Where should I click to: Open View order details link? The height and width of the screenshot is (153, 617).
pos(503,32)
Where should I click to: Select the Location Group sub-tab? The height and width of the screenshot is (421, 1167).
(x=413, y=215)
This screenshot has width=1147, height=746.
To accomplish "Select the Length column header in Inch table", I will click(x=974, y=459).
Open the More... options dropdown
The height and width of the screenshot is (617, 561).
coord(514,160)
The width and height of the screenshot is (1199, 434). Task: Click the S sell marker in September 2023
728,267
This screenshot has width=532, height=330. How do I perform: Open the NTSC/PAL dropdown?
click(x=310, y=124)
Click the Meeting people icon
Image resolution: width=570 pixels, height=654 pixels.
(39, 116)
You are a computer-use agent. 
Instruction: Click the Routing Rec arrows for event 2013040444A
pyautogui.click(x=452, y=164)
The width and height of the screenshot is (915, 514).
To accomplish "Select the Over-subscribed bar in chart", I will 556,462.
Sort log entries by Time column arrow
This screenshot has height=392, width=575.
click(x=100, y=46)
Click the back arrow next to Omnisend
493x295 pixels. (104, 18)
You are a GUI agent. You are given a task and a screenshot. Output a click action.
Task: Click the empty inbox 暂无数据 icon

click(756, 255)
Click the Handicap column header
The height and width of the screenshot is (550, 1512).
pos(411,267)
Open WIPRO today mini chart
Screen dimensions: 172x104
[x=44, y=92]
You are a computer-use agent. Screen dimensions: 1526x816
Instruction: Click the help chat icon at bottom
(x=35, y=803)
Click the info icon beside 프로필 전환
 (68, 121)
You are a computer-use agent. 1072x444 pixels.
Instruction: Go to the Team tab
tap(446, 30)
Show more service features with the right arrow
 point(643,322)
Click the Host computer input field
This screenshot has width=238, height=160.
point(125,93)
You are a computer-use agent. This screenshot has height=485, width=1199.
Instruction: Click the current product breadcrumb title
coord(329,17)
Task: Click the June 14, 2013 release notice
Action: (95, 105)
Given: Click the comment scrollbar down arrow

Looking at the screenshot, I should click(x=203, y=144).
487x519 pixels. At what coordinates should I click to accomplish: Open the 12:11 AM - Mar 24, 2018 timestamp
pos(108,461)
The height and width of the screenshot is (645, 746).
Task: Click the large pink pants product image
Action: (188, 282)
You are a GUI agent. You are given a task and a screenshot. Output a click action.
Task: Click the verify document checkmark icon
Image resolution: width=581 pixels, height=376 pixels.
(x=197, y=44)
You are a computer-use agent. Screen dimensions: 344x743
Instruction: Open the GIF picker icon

+++++

### [The problem]
Every line of the material that holds the word "header" must be found and copied.

### [Answer below]
To accomplish "Select the Length column header in Inch table", I will click(x=974, y=459).
Click the Handicap column header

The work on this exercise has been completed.